> [Instructions to follow]
Please retype every record below exactly, leaving the pictures out.

┌────────

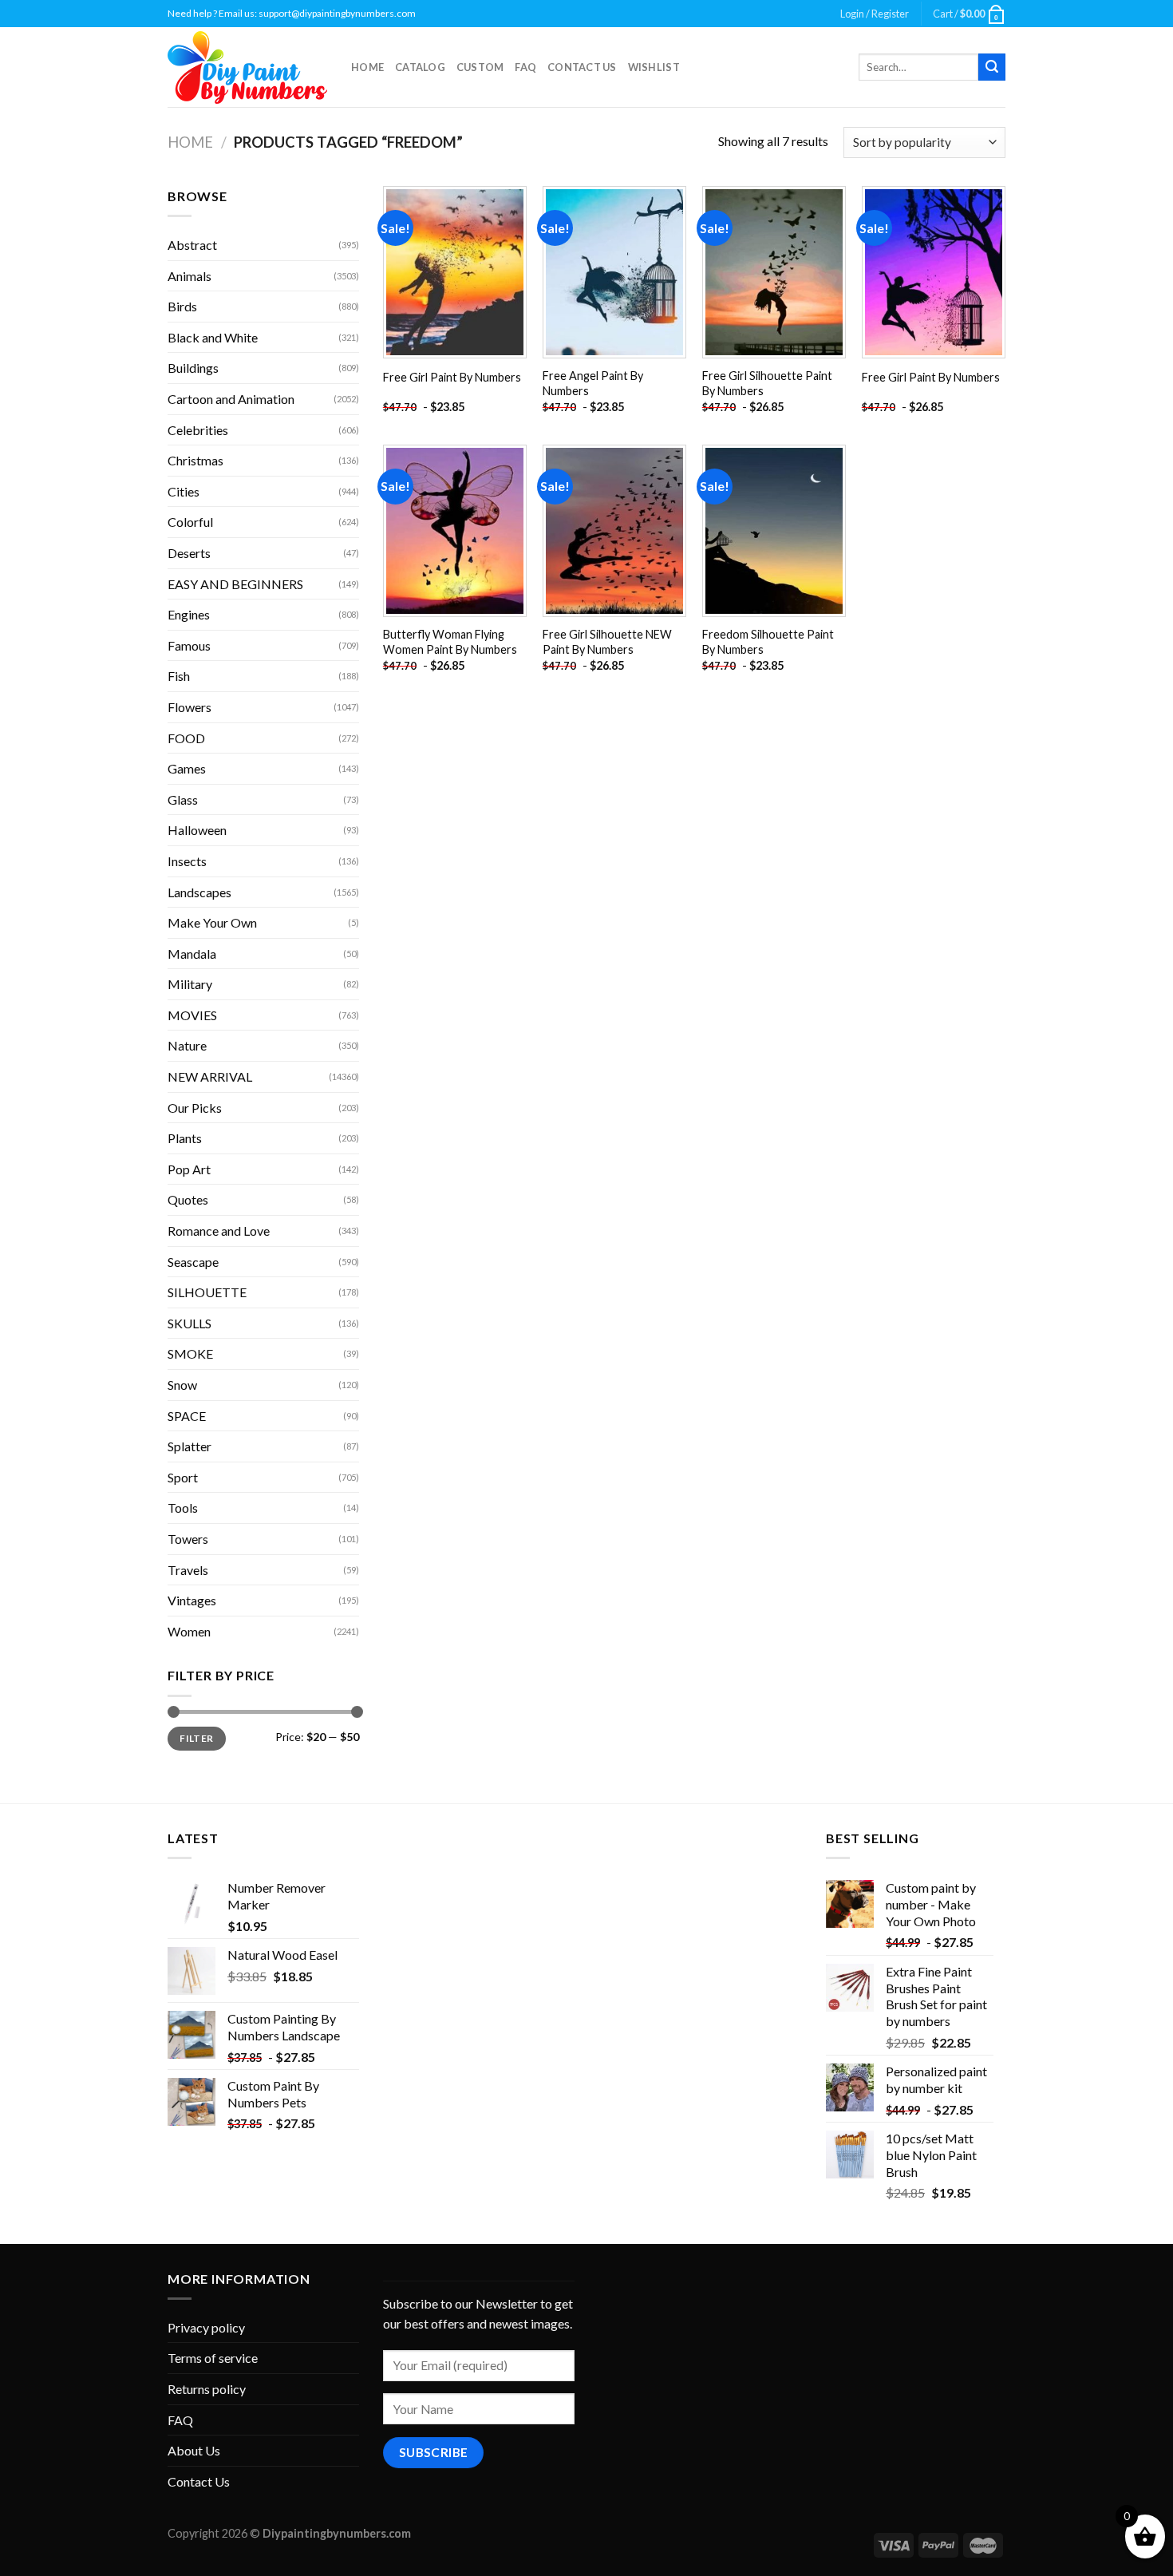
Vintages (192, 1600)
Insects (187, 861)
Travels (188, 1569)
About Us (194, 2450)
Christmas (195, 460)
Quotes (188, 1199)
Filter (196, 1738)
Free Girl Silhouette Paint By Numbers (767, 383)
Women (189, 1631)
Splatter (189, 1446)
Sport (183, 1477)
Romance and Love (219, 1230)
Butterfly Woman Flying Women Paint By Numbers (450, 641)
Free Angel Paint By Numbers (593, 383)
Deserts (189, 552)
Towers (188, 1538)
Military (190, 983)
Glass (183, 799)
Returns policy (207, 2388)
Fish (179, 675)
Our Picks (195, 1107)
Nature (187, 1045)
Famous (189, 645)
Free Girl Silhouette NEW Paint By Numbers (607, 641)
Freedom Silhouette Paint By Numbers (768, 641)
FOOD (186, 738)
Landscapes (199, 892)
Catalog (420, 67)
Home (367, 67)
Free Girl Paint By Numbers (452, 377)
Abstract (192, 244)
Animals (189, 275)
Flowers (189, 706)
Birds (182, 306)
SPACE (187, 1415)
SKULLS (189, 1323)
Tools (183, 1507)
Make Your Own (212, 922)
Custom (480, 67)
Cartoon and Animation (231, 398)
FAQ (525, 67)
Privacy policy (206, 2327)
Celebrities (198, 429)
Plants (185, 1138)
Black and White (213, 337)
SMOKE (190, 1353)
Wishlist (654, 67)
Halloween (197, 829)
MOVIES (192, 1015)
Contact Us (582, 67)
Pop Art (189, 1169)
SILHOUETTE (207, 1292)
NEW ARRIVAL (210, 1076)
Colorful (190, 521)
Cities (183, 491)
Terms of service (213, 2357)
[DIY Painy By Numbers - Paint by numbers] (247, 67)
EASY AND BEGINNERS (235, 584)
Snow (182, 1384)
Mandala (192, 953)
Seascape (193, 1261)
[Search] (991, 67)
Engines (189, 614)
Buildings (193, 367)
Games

└────────

> [Result of the exercise]
Vintages (192, 1600)
Insects (187, 861)
Travels (188, 1569)
About Us (194, 2450)
Christmas (195, 460)
Quotes (188, 1199)
Filter (196, 1738)
Free Girl Silhouette Paint By Numbers (767, 383)
Women (189, 1631)
Splatter (189, 1446)
Sport (183, 1477)
Romance and Love (219, 1230)
Butterfly Woman Flying Women Paint By Numbers (450, 641)
Free Angel Paint By Numbers (593, 383)
Deserts (189, 552)
Towers (188, 1538)
Military (190, 983)
Glass (183, 799)
Returns policy (207, 2388)
Fish (179, 675)
Our Picks (195, 1107)
Nature (187, 1045)
Famous (189, 645)
Free Girl Silhouette NEW Paint By Numbers (607, 641)
Freedom Silhouette Paint By Numbers (768, 641)
FOOD (186, 738)
Landscapes (199, 892)
Catalog (420, 67)
Home (367, 67)
Free Girl Paint By Numbers (452, 377)
Abstract (192, 244)
Animals (189, 275)
Flowers (189, 706)
Birds (182, 306)
SPACE (187, 1415)
SKULLS (189, 1323)
Tools (183, 1507)
Make Your Own (212, 922)
Custom (480, 67)
Cartoon and Animation (231, 398)
FAQ (525, 67)
Privacy policy (206, 2327)
Celebrities (198, 429)
Plants (185, 1138)
Black and White (213, 337)
SMOKE (190, 1353)
Wishlist (654, 67)
Halloween (197, 829)
MOVIES (192, 1015)
Contact Us (582, 67)
Pop Art (189, 1169)
SILHOUETTE (207, 1292)
NEW ARRIVAL (210, 1076)
Colorful (190, 521)
Cities (183, 491)
Terms of service (213, 2357)
[DIY Painy By Numbers - Paint by numbers] (247, 67)
EASY AND BEGINNERS (235, 584)
Snow (182, 1384)
Mandala (192, 953)
Seascape (193, 1261)
[Search] (991, 67)
Engines (189, 614)
Buildings (193, 367)
Games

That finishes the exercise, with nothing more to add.